(Collected data entries)
Start of Block

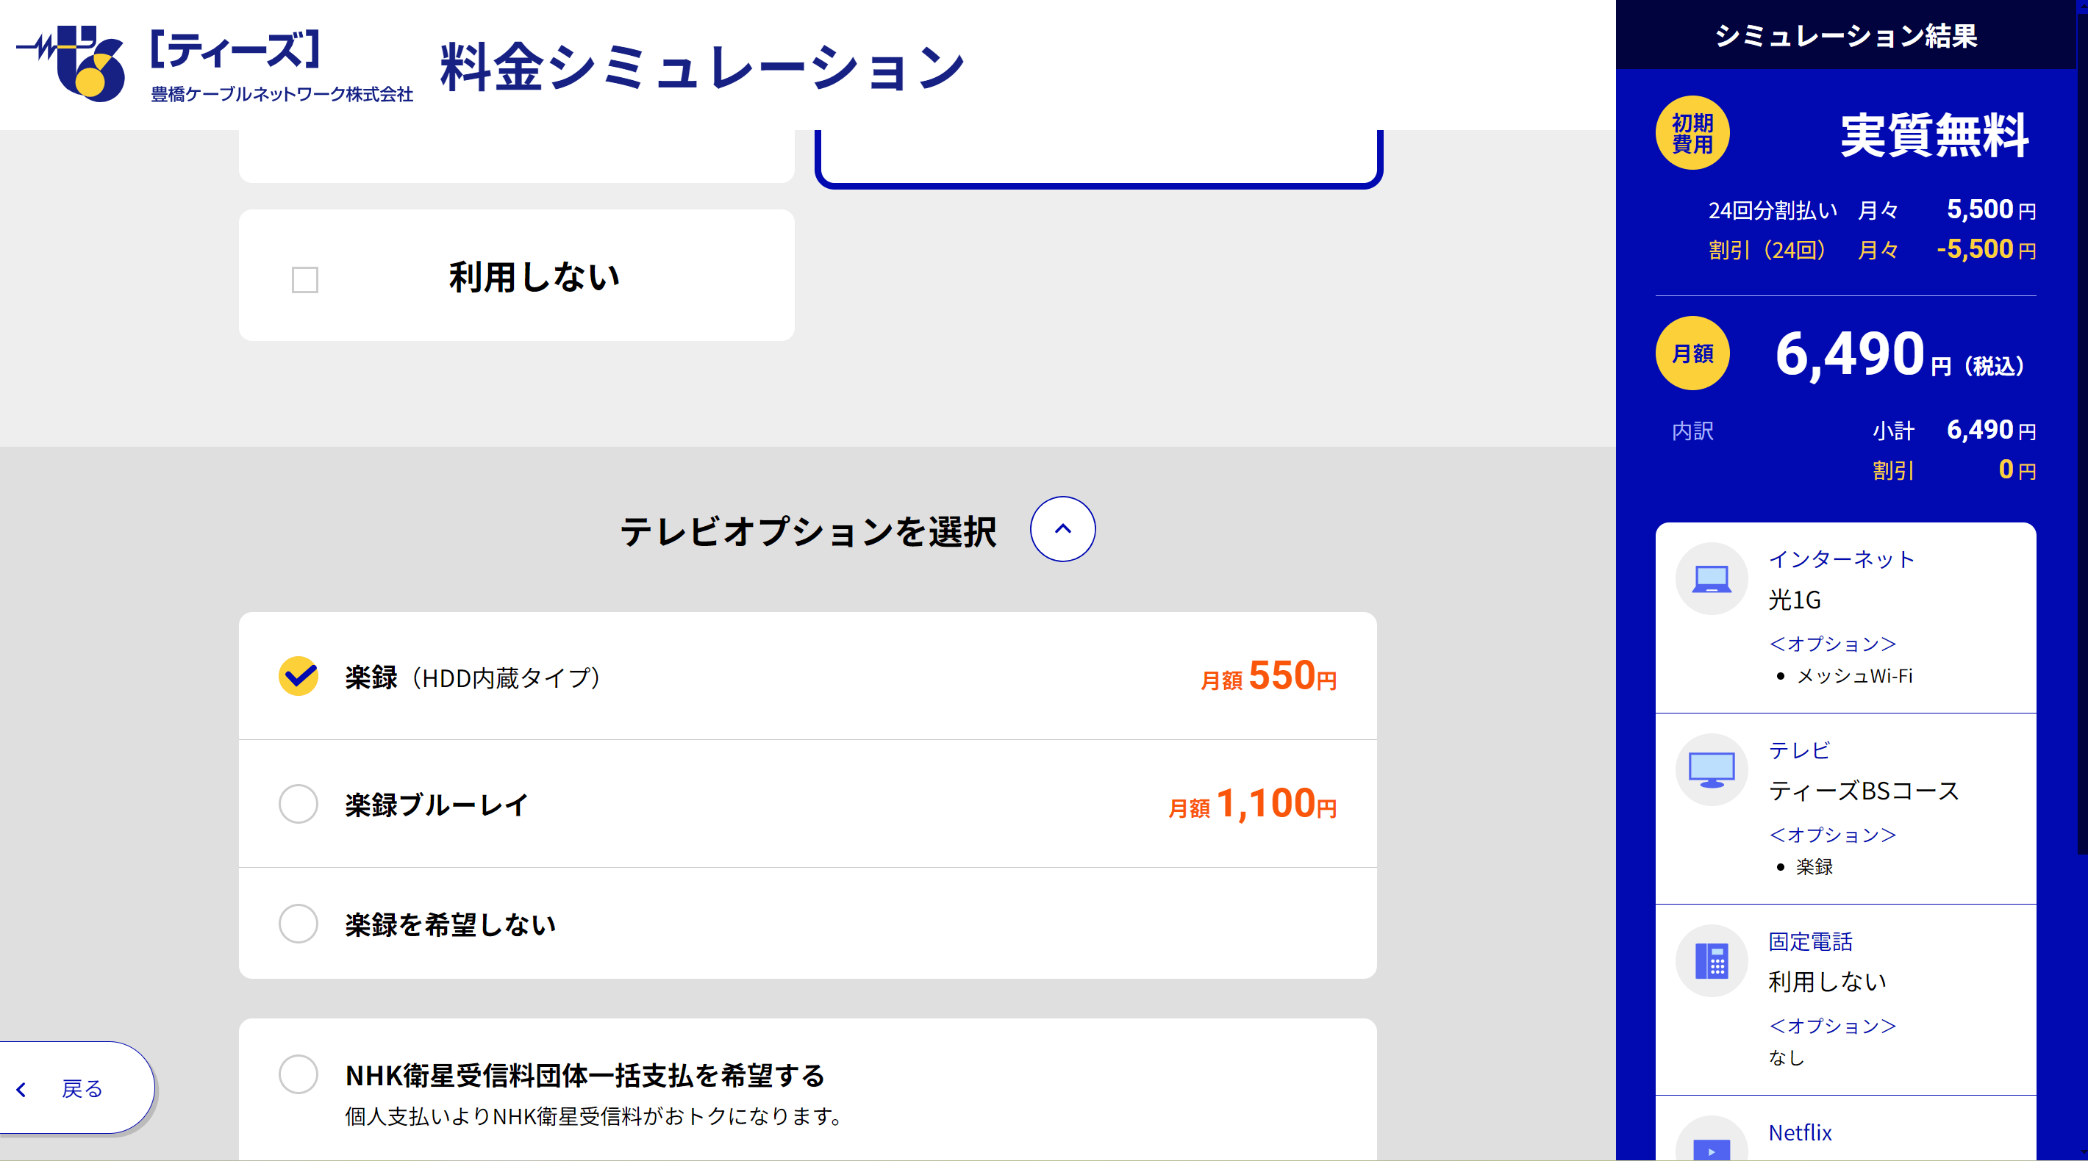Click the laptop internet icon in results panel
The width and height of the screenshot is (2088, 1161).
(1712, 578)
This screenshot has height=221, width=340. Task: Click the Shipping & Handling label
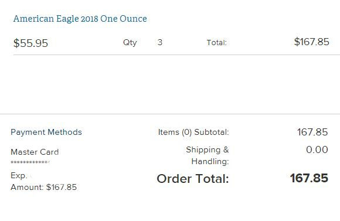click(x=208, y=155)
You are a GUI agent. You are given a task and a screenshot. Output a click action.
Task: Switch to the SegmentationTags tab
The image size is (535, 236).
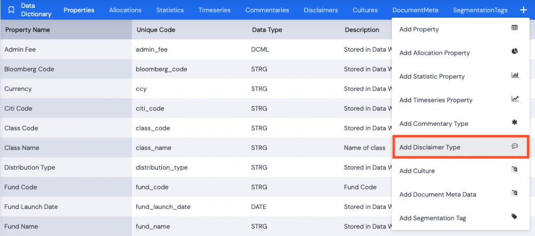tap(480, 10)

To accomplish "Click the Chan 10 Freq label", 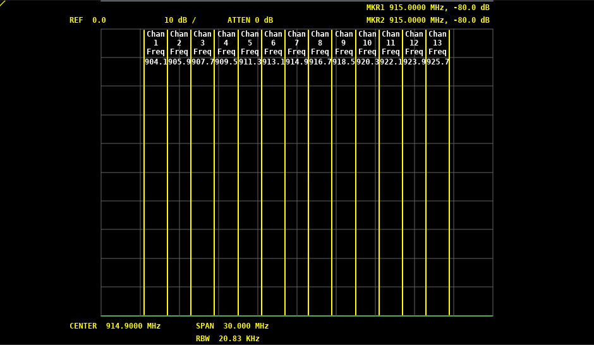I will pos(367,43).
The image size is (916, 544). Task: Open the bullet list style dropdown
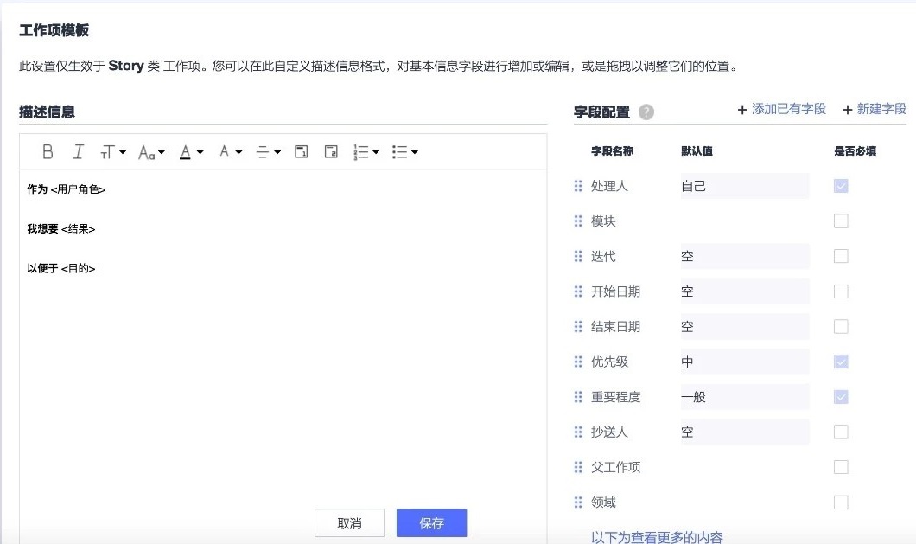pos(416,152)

End of Block

* Exercise brief
Return only the lines that start at the line containing "The image size is (916, 544)." and finish at the last line of the entries, exactly as written and without pictures.

* Answer for the task
The image size is (916, 544). Task: Open the bullet list style dropdown
pos(416,152)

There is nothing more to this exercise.